START The input
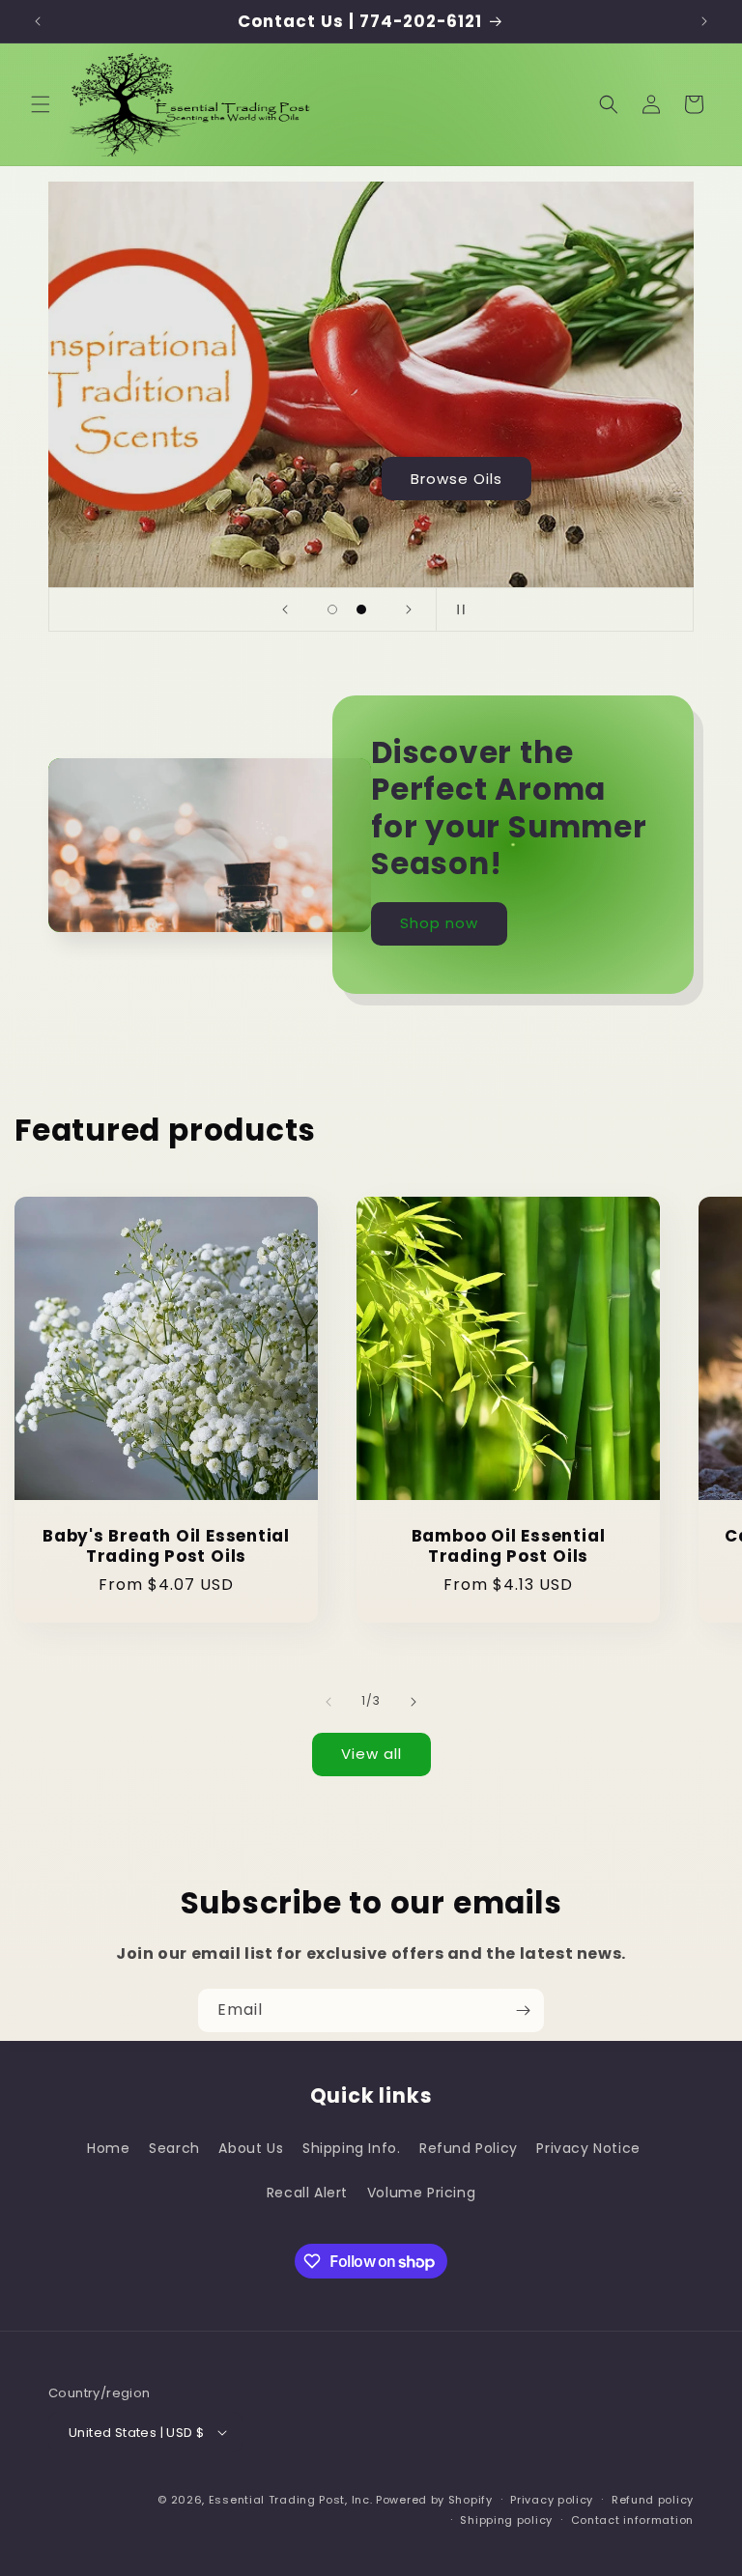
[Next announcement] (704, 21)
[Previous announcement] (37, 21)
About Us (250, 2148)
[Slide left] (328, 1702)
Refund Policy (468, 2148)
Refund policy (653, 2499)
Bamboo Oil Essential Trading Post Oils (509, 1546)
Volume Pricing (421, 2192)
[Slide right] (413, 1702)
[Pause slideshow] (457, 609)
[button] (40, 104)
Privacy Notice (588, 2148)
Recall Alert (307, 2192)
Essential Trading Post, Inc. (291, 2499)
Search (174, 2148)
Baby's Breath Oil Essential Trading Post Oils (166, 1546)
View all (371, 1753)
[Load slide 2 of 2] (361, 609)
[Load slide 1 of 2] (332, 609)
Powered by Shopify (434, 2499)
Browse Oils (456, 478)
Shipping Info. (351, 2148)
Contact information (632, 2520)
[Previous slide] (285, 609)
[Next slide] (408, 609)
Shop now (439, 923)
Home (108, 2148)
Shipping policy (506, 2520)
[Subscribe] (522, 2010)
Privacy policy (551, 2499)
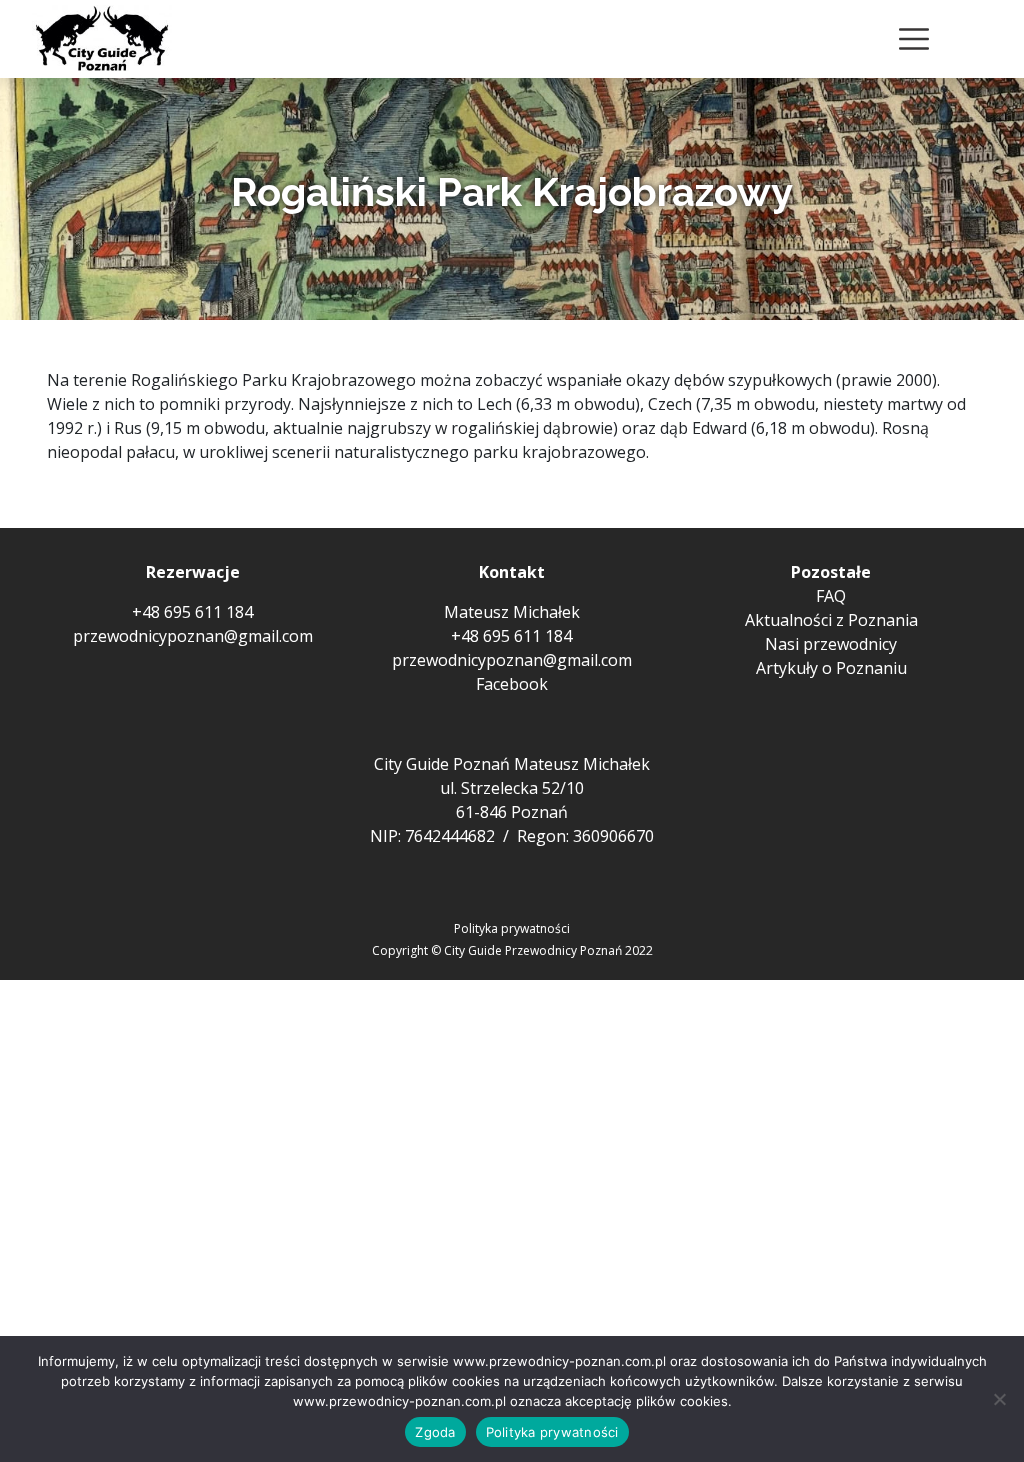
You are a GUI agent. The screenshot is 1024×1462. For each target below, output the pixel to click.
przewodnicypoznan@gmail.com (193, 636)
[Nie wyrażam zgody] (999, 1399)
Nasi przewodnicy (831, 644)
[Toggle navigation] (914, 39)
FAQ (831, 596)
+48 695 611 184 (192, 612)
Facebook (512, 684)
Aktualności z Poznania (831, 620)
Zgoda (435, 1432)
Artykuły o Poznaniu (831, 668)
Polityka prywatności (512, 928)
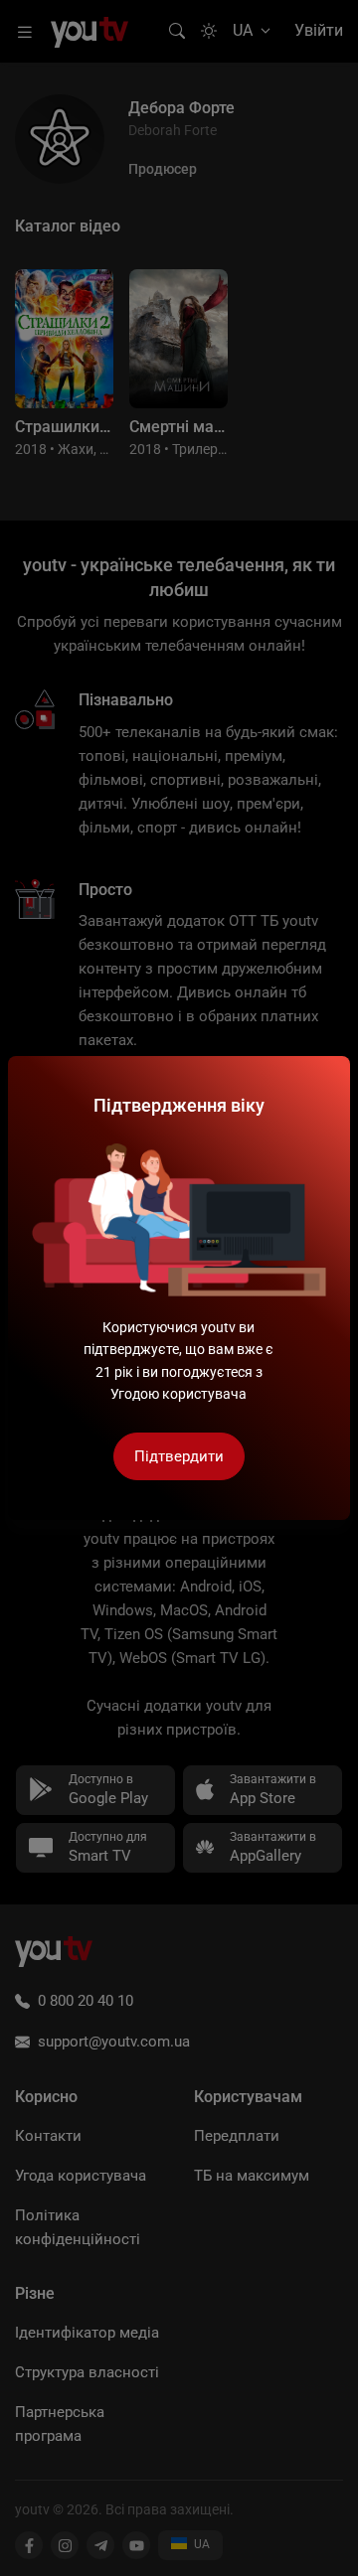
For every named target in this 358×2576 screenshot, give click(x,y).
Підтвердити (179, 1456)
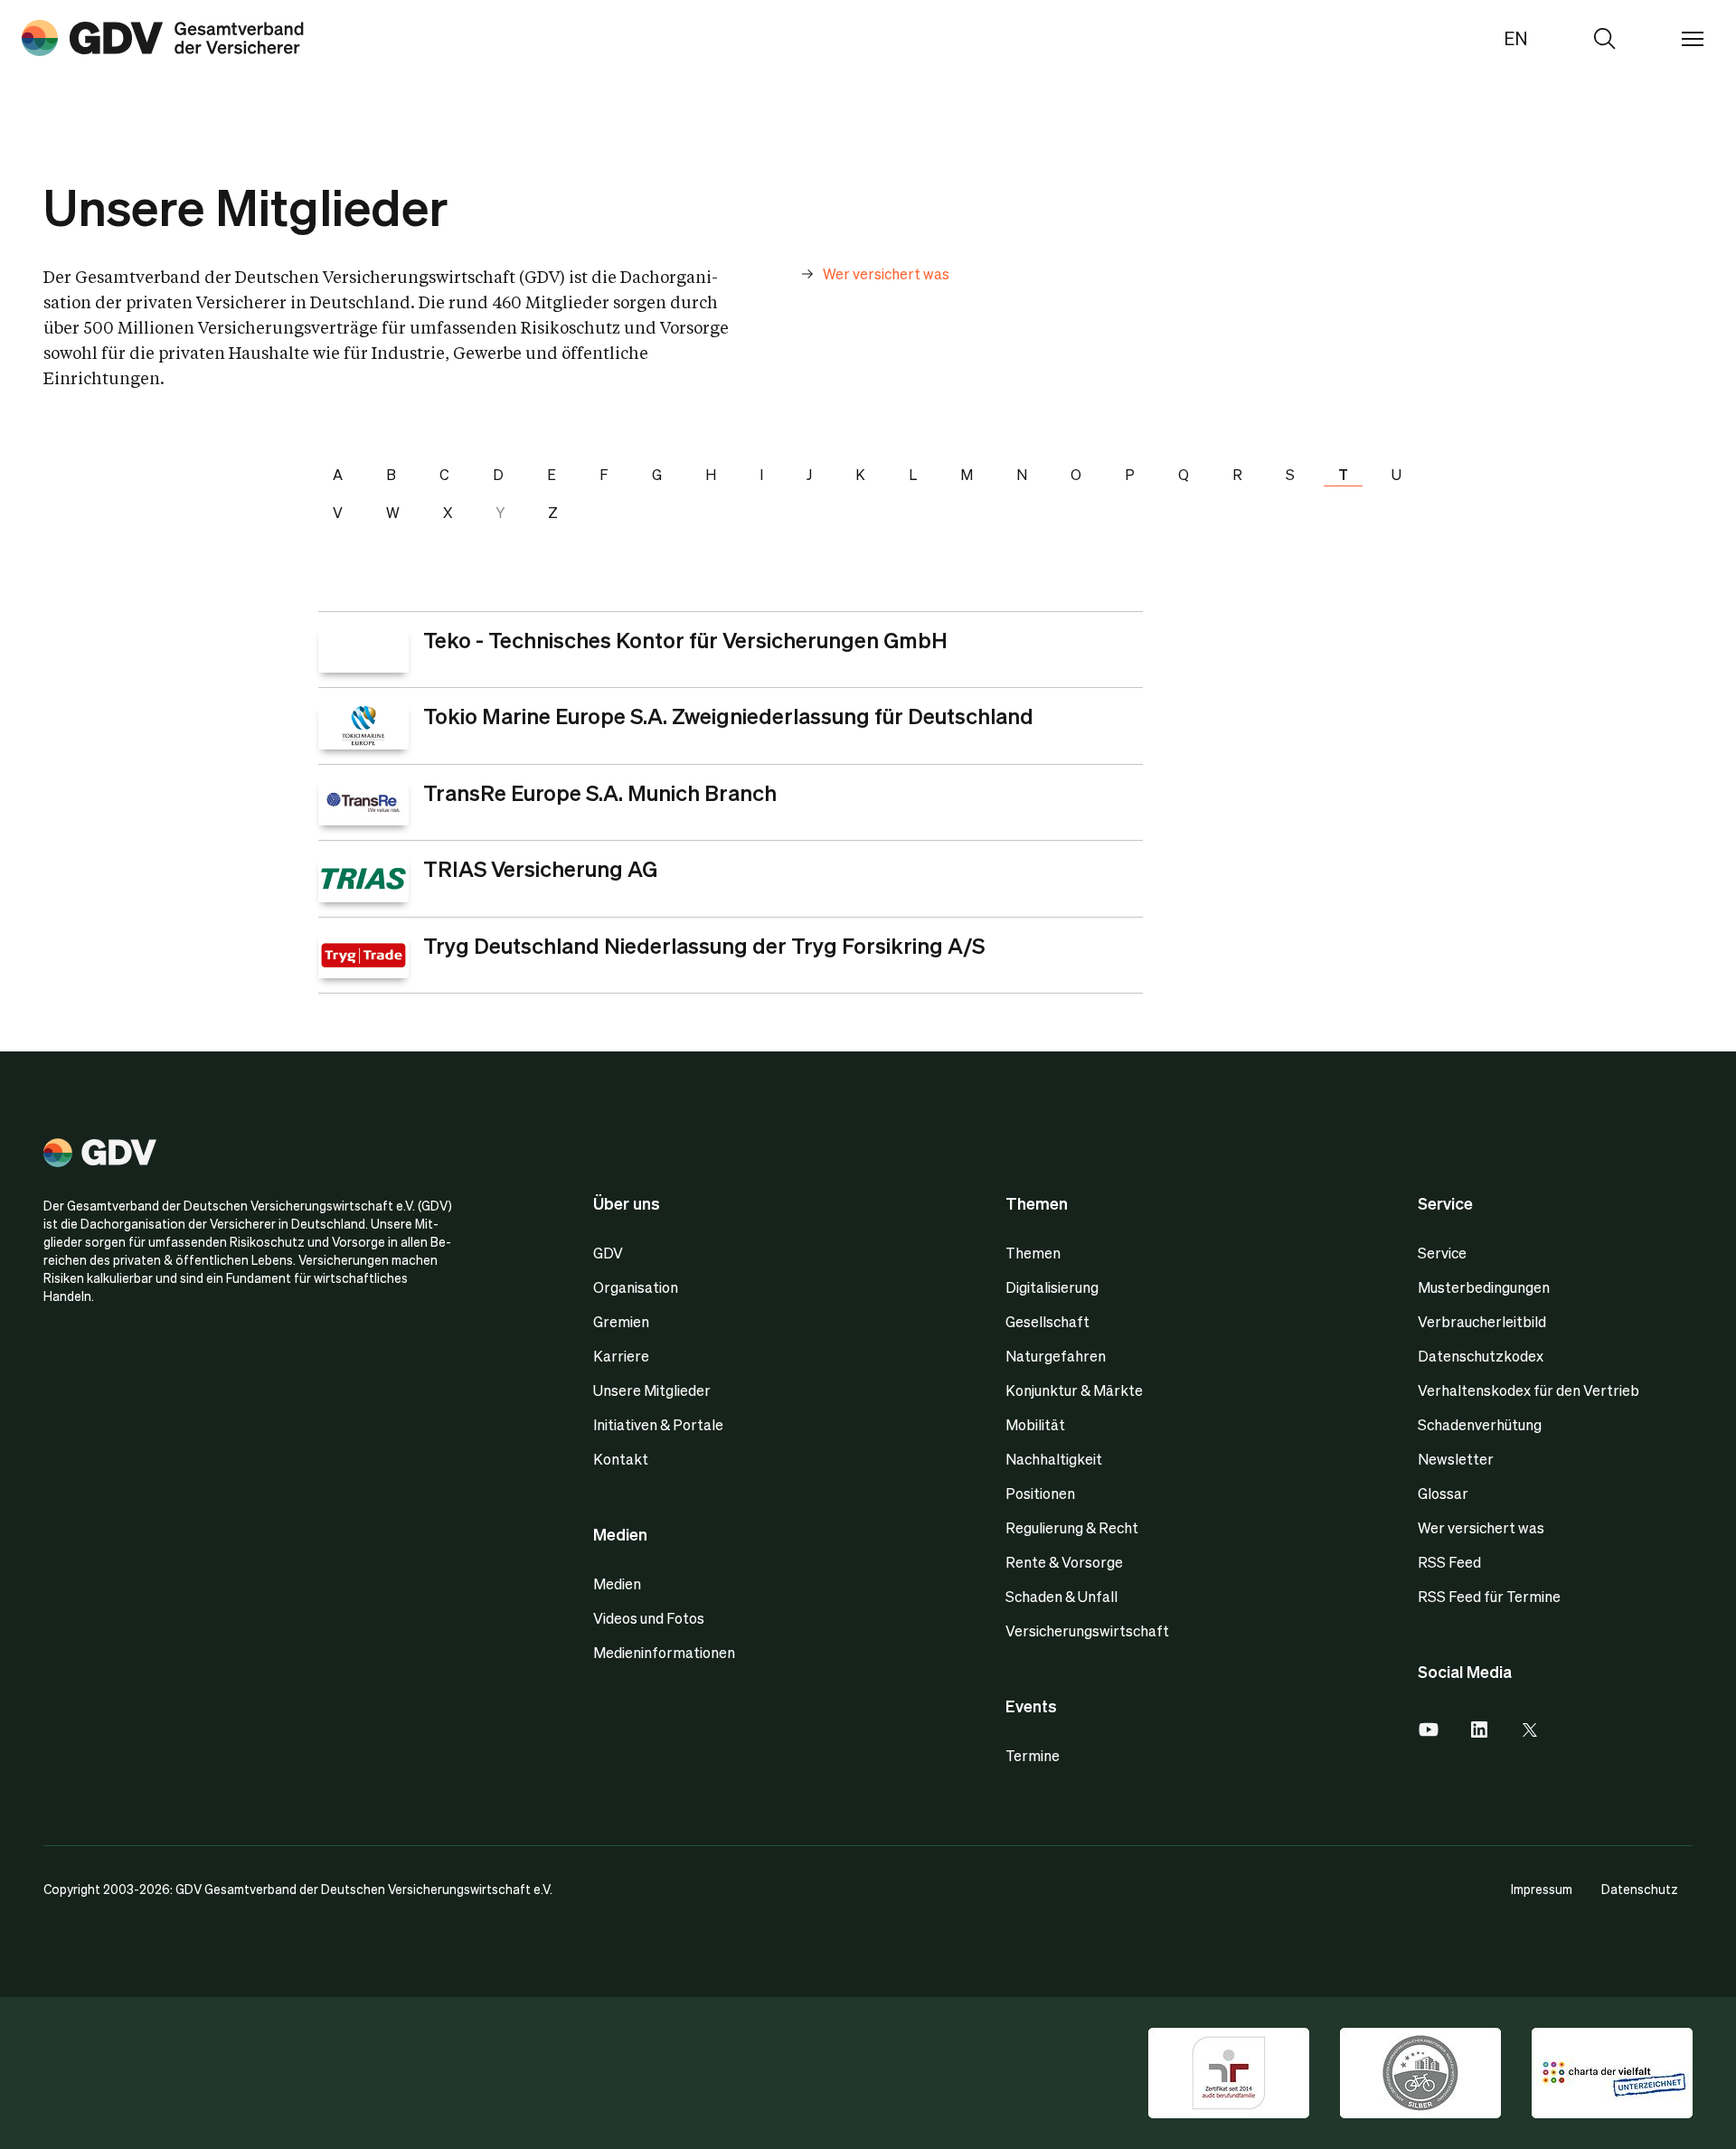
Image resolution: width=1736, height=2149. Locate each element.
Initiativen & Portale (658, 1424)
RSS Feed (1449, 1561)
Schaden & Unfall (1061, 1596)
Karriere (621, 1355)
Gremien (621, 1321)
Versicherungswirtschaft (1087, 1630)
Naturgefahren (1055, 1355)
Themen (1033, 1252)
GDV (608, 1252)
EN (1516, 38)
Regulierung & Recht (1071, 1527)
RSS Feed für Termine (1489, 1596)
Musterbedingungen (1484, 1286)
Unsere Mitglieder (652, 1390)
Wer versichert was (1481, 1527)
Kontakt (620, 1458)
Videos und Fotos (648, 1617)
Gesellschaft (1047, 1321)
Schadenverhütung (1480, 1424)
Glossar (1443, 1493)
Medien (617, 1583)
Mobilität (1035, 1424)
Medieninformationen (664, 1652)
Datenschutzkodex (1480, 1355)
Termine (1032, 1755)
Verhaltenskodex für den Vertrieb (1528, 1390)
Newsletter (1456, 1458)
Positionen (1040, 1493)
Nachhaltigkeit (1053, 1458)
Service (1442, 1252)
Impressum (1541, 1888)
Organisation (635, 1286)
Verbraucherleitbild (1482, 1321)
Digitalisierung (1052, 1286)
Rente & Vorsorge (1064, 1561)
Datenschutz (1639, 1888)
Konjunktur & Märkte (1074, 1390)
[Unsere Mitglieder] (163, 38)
END The input
● **What you need to do**
The expected output is each line of the records above that includes the word "Mitglieder".

● **Expected answer**
Unsere Mitglieder (652, 1390)
[Unsere Mitglieder] (163, 38)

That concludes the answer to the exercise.